Stored records:
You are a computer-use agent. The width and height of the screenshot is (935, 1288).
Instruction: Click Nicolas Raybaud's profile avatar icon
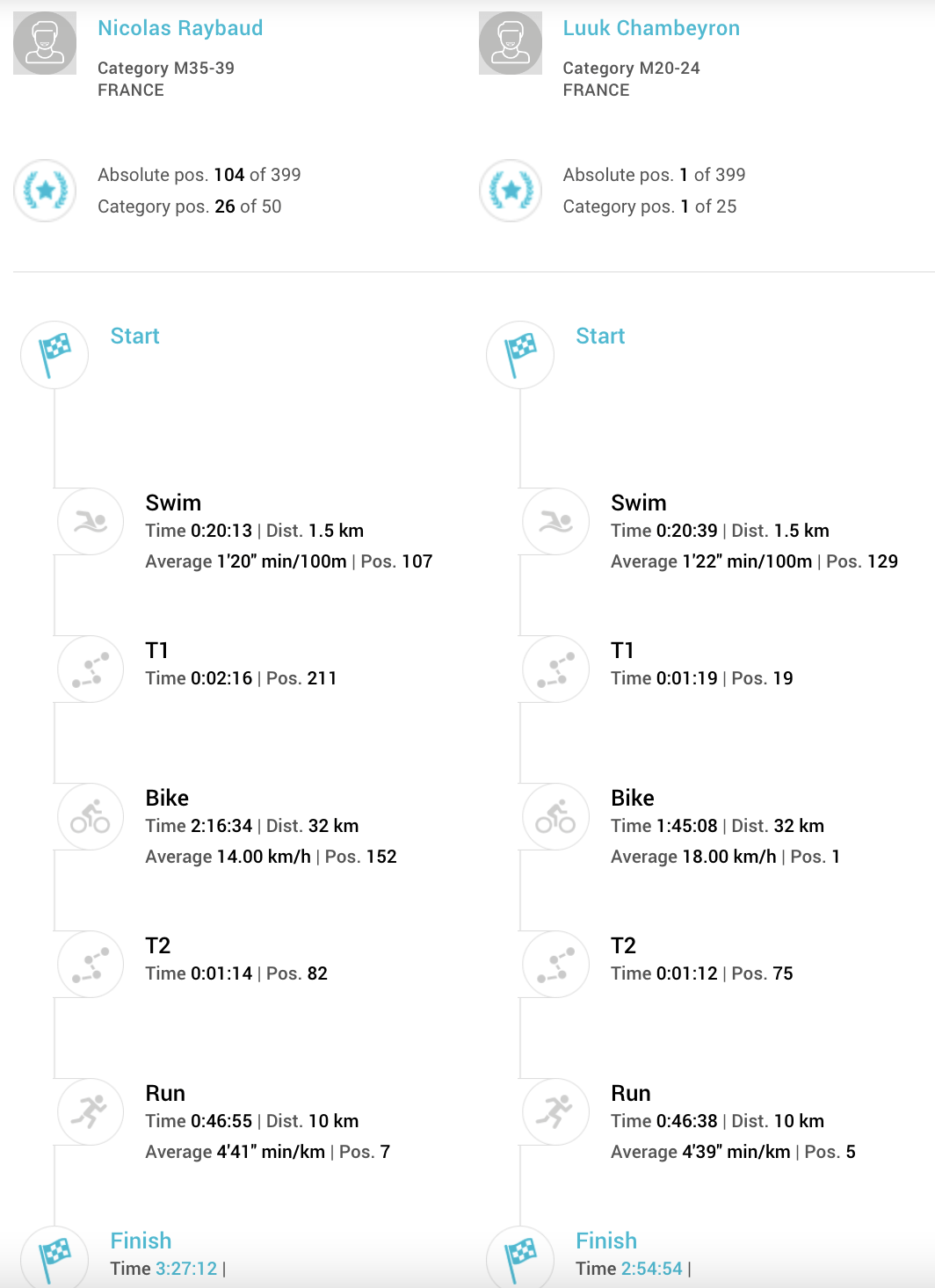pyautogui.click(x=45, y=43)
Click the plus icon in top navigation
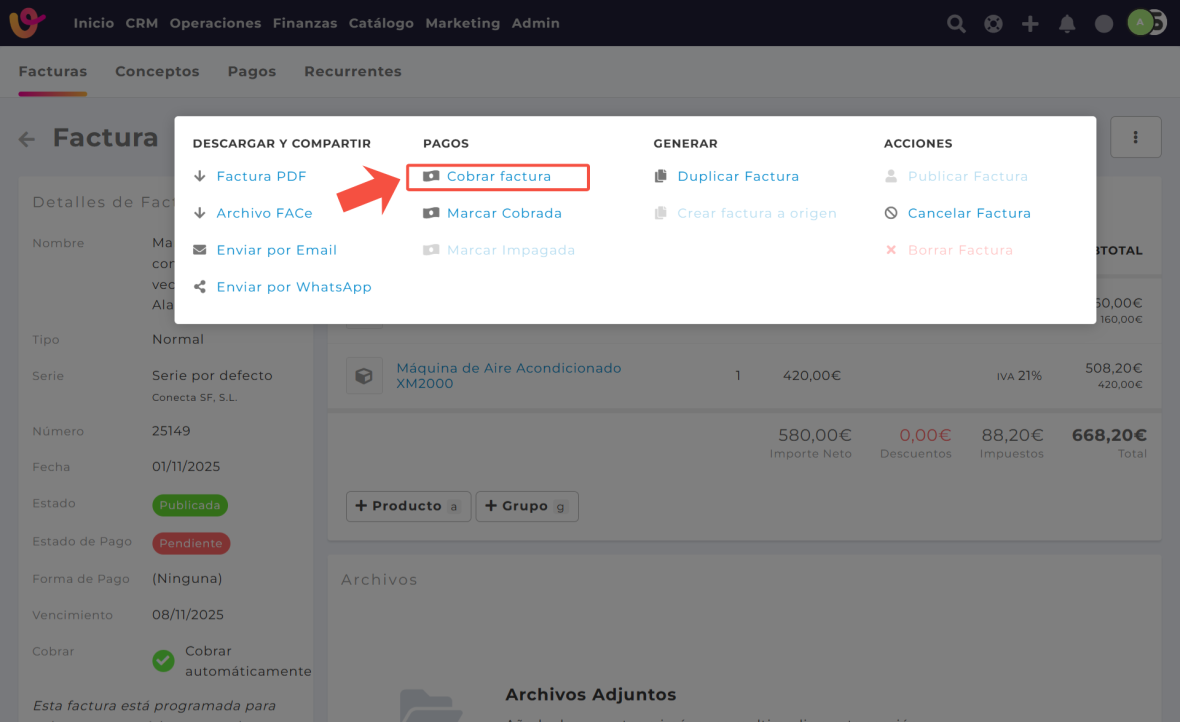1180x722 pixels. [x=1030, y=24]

• Task brief:
Copy out the entries verbatim, but skip every picture.

• Your response:
You are a computer-use agent. The width and height of the screenshot is (935, 1288).
Instruction: Click Nicolas Raybaud's profile avatar icon
pyautogui.click(x=45, y=43)
Click the plus icon in top navigation
1180x722 pixels. [x=1030, y=24]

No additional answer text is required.